▸ DOCUMENT TEXT
- - - -
Behind the Anthem hack: A tale of 2 info-sharing centers

The federally recognized NH-ISAC sent out an alert following news of the breach, but industry group HITRUST decided an alert wasn't necessary.

The data theft at Anthem Inc. sent shockwaves through the health care industry last week, underscoring the urgent need for the Obama administration and Congress to come to an agreement on cybersecurity information sharing.

Without rapid exchange of what security practitioners refer to as indicators of compromise, or IOCs, there was no telling how many other health care organizations may have been vulnerable to the attack that put more than 80 million Anthem customer records at risk.

But how much technical alert information companies received, and how soon they received it, depended a lot on which information sharing and analysis center they belonged to. While the government’s officially recognized National Health Information Sharing and Analysis Center sent out its first alert containing an initial list of IOCs within 12 hours of the breach becoming public, the health care industry’s leading information-sharing organization — the Health Information Trust Alliance, known as HITRUST — limited its assessment to its own member companies and decided an industrywide alert was not necessary.

According to a notice published Monday by the Frisco, Texas-based HITRUST, the targeted nature of the Anthem hack did not warrant a broad industry alert.
- - - -
▸ DATA SECTION
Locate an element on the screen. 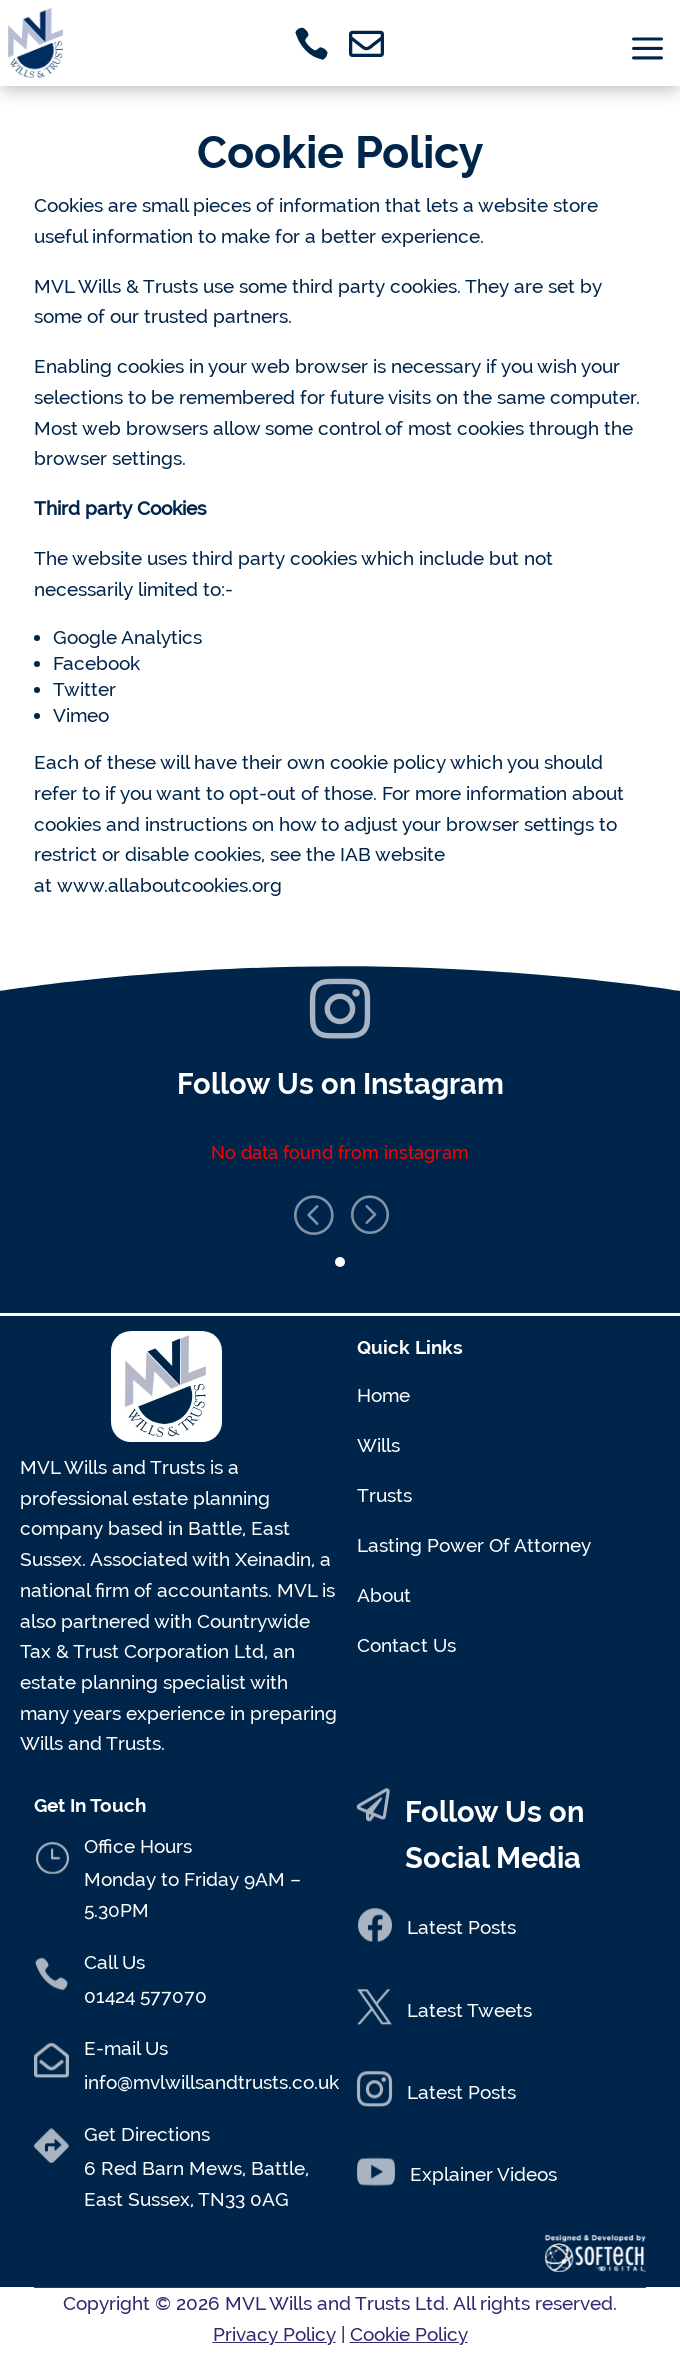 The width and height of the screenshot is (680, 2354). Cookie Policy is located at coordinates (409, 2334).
- - - -
▸ REQUIRED ACTIONS
• A. In the Anthem hack article, how many Anthem customer records were put at risk by the attack?
• B. Pick up the Anthem hack article after its last sentence and keep writing it.
The material that comes after the Anthem hack article is separate from it.

▸ FINAL RESULTS
• A. More than 80 million.

• B.
“Upon further investigation and analysis it is believed to be a targeted advanced persistent threat (APT) actor. With that information, HITRUST determined it was not necessary to issue a broad industry alert,” HITRUST said in a statement posted on its website.

According to HITRUST, Anthem shared various indicators of compromise with the HITRUST Cyber Threat Intelligence and Incident Coordination Center (C3), including MD5 hashes, IP addresses and threat actor email addresses. However, once these IOCs were not found on various HITRUST member company networks, the decision was made not to share the information more broadly.

Leslie Kesselring, a spokeswoman for HITRUST, said the Anthem IOCs were shared with its own member companies within one hour of HITRUST receiving them. “The HITRUST [Cyber Threat XChange] required a subscription to participate. Recently, many organizations, not subscribing, called us to ask for the information,” Kesselring said in an email to FedScoop. “To avoid any obstacles to them having this and other cyber threat intelligence and information we are making a basic subscription free.”

HITRUST has now announced changes to its C3 programs in light of the Anthem incident and a significant increase in demand from health care organizations for information on the attack. “HITRUST has received an enormous number of requests for information on the Anthem cyber related breach including IOCs and response countermeasures, including many requests from organizations that have not previously been sharing IOCs with industry,” the alliance said in a statement.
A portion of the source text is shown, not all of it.